Automation Does Not Equal Profitability – Pt. 1

Automation Does Not Equal Profitability – Pt. 1

Jul 18, 2007

Automation of the Trade-Ideas set-ups and backtested position management rules within The Odds Maker is in beta now with our key partners. More details like screen shots and how it all works are coming. In a nutshell if you know how to use The Odds Maker, you will know how to use the automation tool – it’s all built from it.

Exciting summer indeed.

What I can share with you is a series of questions and answers asked by one of the partners mulling their use of the automation tool. The title of today’s post comes from one of our answers. Today is part one and tomorrow I’ll post part two.

By the way we will take any suggestion for a name for the new tool. The winning entry will get 200 credits to use The Odds Maker in Trade-Ideas PRO.

1. Who does this version of automated trading fit?

This version of automated trading is geared to the current and future users of Trade-Ideas Pro. It is the next logical step in a series of tools we provide designed to improve a trader’s discipline and remove manual, non-value added steps from the trading process.

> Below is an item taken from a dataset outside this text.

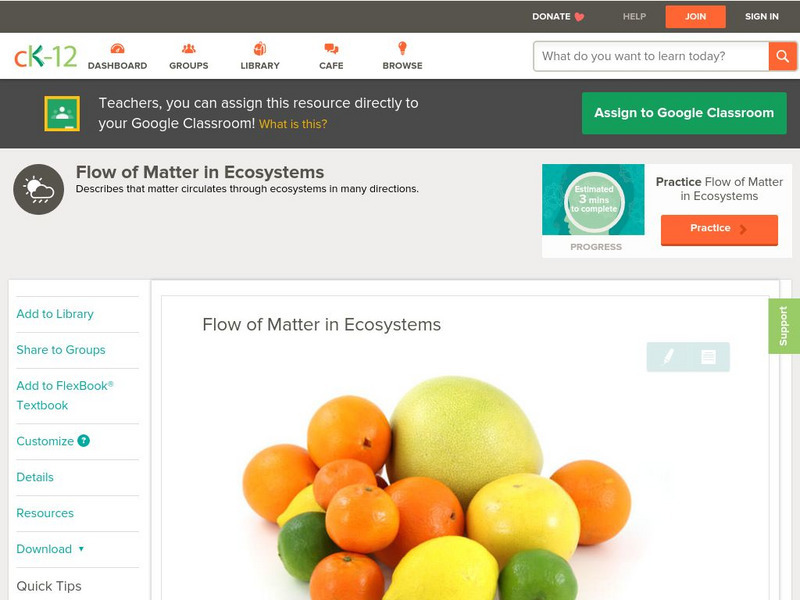Open the notes page icon
This screenshot has height=600, width=800.
[708, 357]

Question for current customers: You have a good set up in Trade-Ideas but can you really follow it if you had to do it all by hand? What if you got 3 signals in the same minute? Can you keep track of the 30 minute hold time or a 15 minute hold time if the signals all came in 2 or 3 minutes apart?

The automation helps not by giving some magic formula but by simply offloading the grunt work of manual order entry. The investor/trader should always focus on the strategy not the actual punching of the keys. The traders who will use this automation are the more active traders typically but not always. A customer may want to trade a strategy while they are at a meeting and unable to be in front of a computer for example.

2. Why is automated trading important?

From a customer’s perspective the most important reason for automated trading is the ability to follow a trading plan without breaking the rules. This discipline is often overlooked. So often, investors/traders get caught in the cycles of fear and greed that ultimately leads them to making mistakes that cause serious financial harm. You always hear of the trade that went against you and because the customer did not take the loss early it wiped out their accounts.

Think of things like Enron, and World Com, and countless others. The automation does not care about names it only cares about following strict rules, rules that you the customer sets to protect their capital. Capital preservation and growth is a key to having customers be happy and trading more often.

3. What are your Pro/Cons to automated trading?

Cons are simple. Automated trading is not and will never be for everyone. It will be for a subset of more market savvy active traders. The other con is garbage in garbage out. If you tell the computer to do something stupid, it will then do exactly what you tell it to do. It will follow your stupid rules. That is why you can’t have automation without proper strategy building and back testing.

It is important to make the customer aware that automation does not equal profitability. The Pros are the ability to explore and participate in market situations that you would otherwise never see. Of course the obvious things like discipline, taking the emotions out of trading, and following the rules exactly as they are laid out are important benefits.

4. Can the user enter the amount of money he/she wants to have auto-traded that day?

Yes. The user will be able to specify things like how much money to allocate to an automated strategy. We already give the ability for the user to specify share amounts to be traded and how many trades they want the system to make on their behalf. More features will be coming. Important note: If the user runs out of buying power the system stops trading.